Estratto selezionato =>
FOGGIA– Si accomoderanno ai tavolini di un ristorante per dimostrare come, rispettando tutte le misure anti contagio da Covid, si può rimanere aperti al pubblico anche nelle ore serali fino alle 22.
E’ il flashmob organizzato nel pomeriggio a Foggia da parte di 50 titolari di bar, ristoranti e pizzerie della città che hanno costituito la Arb-Associazione ristoratori e baristi, dopo le proteste del 7 dicembre scorso contro il passaggio di 20 comuni pugliesi da zona gialla a zona arancione per una ordinanza del governatore Michele Emiliano.
Ci accomoderemo simbolicamente ai tavolini, non ci sarà somministrazione ma dimostreremo come, garantendo il distanziamento e tutte le norme anti-contagio, possiamo lavorare anche di sera. Il nostro obiettivo è quello di poter rimanere aperti tutelando in ogni forma la salute pubblica”.
MILANO- La protesta dei ristoratori italiani arriva anche al Don Lisander di Milano, storico ristorante nella centralissima via Manzoni aperto dal 1947.
“Io apro” si legge in un cartello esposto all’entrata dell’esercizio, ma per oggi è un’apertura simbolica con luci accese, tavoli preparati, ma cucina chiusa, mentre invece da domani il locale sarà aperto ai clienti a pranzo e a cena e si registrano già delle prenotazioni.
La richiesta del ristoratore è quella di capire il motivo per cui “alcune categorie devono essere massacrate e considerate responsabili di una pandemia, quando poi vengono create delle sacche di privilegio che possono continuare a percepire lo stipendio”.
Da domani, dunque, il Don Lisander sarà aperto: “Ho aderito con piacere all’iniziativa “io apro”.
È arrivato il momento di far vedere che l’intero settore dell’ospitalità deve essere preso in considerazione in maniera corretta.
Non siamo il settore da penalizzare per arginare il virus, perché i fatti smentiscono le decisioni prese dal governo”, ha continuato Marazzato. “Aprendo posso garantire un compenso ai miei dipendenti e anche ai fornitori. Bloccare il settore dell’ospitalità significa fermare un quarto del Pil italiano”.
Al proprietario del Don Lisander si sono uniti anche Monica Brioschi e Marco Fuzier, del ristorante Boeucc: “Noi non apriamo perché la nostra struttura è molto grande ed è una spesa impegnativa, ma appoggiamo Stefano al 100%” hanno raccontato.
“Siamo vincolati alla nostra clientela che è molto business e con lo smart working il parco utenti è diminuito dell’80%: è difficile fare numeri così. Andiamo in appoggio dei colleghi e vedremo cosa accadrà’.

Cosa fare => Restituisci senza modifiche la parte del brano sulla protesta dei ristoratori che parte da "Ci accomoderemo simbolicamente" e prosegue fino a "aperto dal 1947.".

Blocco dati =>
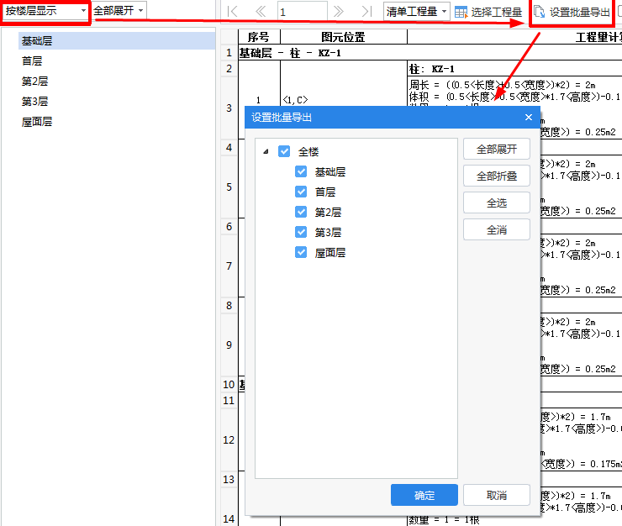
Task: Open the 全部展开 dropdown in toolbar
Action: click(119, 11)
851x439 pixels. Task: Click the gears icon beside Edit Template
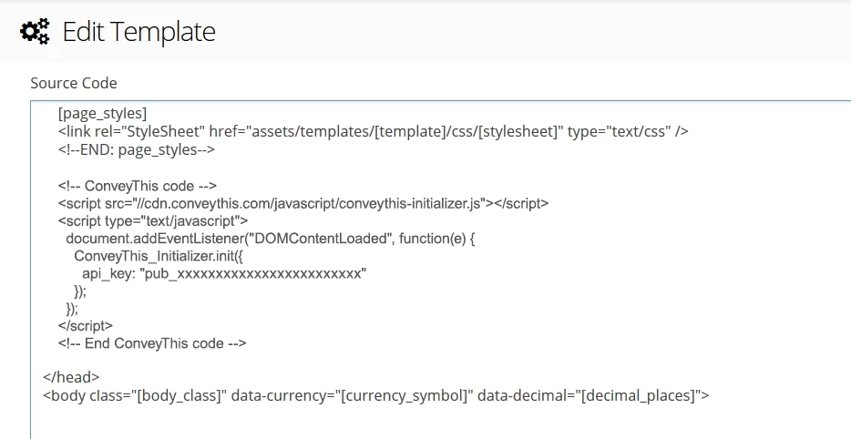click(x=36, y=32)
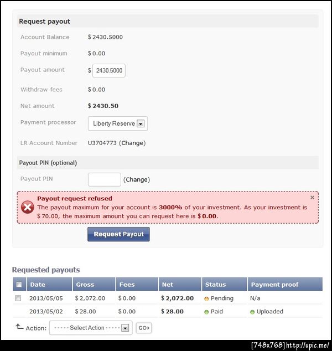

Esito del compito =>
Ci accomoderemo simbolicamente ai tavolini, non ci sarà somministrazione ma dimostreremo come, garantendo il distanziamento e tutte le norme anti-contagio, possiamo lavorare anche di sera. Il nostro obiettivo è quello di poter rimanere aperti tutelando in ogni forma la salute pubblica”.
MILANO- La protesta dei ristoratori italiani arriva anche al Don Lisander di Milano, storico ristorante nella centralissima via Manzoni aperto dal 1947.